Bénin: lettre de Victor Topanou à Patrice Talon, un coup d’épée dans l’eau?

Le professeur Victor Prudent Topanou, comme à ses habitudes, a écrit une lettre au président Patrice Talon. Ladite lettre dont le titre « Tout devient possible » ! est inspiré d’une déclaration de Me Robert Dossou en février 1990 comme pour signifier que le Bénin venait de tourner dos à la violence pourrait ne pas rencontrer l’assentiment du patron de la Marina pour plusieurs raisons.
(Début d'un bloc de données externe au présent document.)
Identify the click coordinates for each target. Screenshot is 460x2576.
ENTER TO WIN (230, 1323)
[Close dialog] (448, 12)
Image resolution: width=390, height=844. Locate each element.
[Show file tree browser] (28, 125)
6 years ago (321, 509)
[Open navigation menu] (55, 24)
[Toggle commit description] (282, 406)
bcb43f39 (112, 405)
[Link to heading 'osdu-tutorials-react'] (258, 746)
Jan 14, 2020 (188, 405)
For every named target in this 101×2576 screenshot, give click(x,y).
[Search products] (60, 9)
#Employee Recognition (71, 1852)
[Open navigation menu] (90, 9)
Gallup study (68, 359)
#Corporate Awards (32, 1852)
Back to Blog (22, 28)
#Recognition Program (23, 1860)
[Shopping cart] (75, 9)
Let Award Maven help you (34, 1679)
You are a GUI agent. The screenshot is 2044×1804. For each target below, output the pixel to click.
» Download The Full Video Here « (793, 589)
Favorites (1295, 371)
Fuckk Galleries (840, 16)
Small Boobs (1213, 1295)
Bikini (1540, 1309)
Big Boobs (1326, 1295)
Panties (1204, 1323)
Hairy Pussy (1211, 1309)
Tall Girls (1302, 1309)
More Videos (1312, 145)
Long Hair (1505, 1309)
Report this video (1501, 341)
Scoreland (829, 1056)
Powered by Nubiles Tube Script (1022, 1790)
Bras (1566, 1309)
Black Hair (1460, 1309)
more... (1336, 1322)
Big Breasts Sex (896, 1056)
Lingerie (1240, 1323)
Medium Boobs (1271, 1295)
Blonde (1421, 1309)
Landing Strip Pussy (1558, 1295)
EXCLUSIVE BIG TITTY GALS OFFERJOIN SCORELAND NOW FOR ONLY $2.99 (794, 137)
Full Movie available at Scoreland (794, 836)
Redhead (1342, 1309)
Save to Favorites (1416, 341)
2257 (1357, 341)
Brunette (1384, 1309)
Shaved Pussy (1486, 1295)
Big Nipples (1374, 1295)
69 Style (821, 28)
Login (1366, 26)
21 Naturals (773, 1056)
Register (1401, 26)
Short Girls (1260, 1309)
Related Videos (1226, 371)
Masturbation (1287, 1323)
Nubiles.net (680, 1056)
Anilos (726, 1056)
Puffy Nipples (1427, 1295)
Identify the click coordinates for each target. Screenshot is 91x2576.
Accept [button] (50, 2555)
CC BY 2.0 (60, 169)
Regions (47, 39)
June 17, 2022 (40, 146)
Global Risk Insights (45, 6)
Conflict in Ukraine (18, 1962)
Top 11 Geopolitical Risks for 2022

Primo, le professeur de science politique, Victor Topanou, a exprimé de vive voix, en 2017, sa prudence face à la révision de la Constitution par le régime de la rupture. Cette posture a déplu aux caciques du régime et probablement au chef de l’Etat. L’universitaire a voulu d’un débat public autour de la question et dénonçait déjà des articles dans le projet rejeté par les députés le 4 avril 2017. Sa position était visiblement celle qu’ont affichée les députés de la minorité au sein de l’Hémicycle. Il n’est donc pas exclu que ce sachant soit taxé, à tort ou à raison, d’être proche de l’opposition ou carrément membre de l’opposition.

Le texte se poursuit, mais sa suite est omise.